Promoting Calm With Your Lifestyle

  • Get enough sleep. When you don’t get enough sleep or your sleep cycle is disturbed, it can leave you prone to stress (especially if you’re already a worrier). Sleep allows your muscles and brain to relax and repair themselves so you can start the day with a lower “baseline” anxiety. Even small disturbances in your sleep can drastically affect your memory, judgment, and mood. Get the sleep you need to help you stay calm throughout the day.
  • The recommendation for adults is between 7-9 hours of sleep per night. This figure is higher for adolescents.
  • People who don’t get enough sleep report symptoms of stress, such as feeling irritable, angry, or overwhelmed, much more than people who get enough sleep.
  • Try to go to bed and wake up at the same time every night, including weekends.

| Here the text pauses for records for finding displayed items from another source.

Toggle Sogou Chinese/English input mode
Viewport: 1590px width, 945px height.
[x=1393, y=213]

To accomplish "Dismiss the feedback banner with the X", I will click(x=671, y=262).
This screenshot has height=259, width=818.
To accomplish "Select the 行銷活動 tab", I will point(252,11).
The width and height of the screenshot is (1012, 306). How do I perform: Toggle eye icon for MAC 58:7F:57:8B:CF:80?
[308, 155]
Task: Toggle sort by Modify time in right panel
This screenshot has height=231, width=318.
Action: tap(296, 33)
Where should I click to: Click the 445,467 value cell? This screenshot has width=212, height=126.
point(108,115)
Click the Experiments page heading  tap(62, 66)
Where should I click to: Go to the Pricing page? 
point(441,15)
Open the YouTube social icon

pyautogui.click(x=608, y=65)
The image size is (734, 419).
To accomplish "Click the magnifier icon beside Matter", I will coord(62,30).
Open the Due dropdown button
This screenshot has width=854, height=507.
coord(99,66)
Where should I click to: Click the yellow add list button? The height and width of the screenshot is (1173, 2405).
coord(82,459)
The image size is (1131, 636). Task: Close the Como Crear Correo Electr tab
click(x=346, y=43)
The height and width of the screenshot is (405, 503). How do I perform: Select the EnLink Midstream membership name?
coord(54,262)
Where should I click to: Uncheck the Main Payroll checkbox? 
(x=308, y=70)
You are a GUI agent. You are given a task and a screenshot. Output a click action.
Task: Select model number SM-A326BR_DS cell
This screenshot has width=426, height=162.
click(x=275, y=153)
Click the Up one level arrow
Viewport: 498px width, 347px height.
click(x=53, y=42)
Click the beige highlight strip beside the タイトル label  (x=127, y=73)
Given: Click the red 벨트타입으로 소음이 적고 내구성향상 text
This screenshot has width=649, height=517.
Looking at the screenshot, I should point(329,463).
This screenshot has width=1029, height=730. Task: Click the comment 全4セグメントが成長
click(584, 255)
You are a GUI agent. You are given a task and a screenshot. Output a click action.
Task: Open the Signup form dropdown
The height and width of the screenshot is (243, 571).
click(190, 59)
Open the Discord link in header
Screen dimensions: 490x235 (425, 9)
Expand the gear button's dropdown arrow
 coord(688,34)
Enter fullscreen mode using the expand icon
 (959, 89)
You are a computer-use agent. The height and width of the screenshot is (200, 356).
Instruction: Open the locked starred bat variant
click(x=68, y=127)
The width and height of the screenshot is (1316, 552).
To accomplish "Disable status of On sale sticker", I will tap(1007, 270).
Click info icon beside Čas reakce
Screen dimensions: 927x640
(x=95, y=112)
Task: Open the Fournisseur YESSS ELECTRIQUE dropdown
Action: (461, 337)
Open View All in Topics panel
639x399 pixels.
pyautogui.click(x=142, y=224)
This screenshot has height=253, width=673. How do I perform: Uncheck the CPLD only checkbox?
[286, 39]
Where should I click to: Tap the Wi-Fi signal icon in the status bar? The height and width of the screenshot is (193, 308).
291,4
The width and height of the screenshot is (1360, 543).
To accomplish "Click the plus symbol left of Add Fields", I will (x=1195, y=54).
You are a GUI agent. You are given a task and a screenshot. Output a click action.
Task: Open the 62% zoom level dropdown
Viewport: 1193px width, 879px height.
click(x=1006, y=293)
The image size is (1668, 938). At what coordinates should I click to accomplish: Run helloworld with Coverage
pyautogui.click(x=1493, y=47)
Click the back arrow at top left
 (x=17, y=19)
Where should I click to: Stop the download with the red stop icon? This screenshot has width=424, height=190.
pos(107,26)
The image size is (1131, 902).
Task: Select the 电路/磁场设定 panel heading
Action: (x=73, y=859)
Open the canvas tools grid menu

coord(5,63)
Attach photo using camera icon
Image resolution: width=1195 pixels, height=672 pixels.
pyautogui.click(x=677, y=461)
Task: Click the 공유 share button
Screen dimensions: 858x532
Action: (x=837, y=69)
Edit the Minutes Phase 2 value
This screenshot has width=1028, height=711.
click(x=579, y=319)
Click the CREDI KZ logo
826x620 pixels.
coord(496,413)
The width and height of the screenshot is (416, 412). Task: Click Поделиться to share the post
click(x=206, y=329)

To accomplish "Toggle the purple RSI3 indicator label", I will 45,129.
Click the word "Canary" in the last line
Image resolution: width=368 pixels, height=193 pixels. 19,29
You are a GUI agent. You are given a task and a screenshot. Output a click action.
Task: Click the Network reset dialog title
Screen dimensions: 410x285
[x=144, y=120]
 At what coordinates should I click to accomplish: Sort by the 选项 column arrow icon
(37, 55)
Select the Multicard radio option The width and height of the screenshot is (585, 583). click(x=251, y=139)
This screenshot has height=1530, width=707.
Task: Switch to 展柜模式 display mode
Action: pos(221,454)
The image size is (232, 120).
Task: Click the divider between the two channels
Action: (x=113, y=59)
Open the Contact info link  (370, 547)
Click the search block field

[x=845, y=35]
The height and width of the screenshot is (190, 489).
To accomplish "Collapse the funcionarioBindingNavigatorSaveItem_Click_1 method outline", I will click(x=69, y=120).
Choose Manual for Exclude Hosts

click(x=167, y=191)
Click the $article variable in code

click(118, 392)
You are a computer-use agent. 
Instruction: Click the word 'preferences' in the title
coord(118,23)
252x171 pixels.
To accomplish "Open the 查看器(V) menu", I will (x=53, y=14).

This will help your body regulate your sleep.
  • Avoid napping after 5 PM, heavy dinners, stimulants in the evening, and blue-light screens before bed. These can all interfere with your ability to get a good night’s sleep.
  • Limit caffeine, alcohol, and nicotine. Caffeine is a stimulant that can help you feel more alert and energetic, but it also exaggerates your body’s stress responses. If you must drink caffeine, try to avoid drinking more than 200mg a day (about two cups of brewed coffee). Don’t drink caffeine after 5 PM to avoid interfering with your sleep cycle. Stimulants also disturb your sleep cycles.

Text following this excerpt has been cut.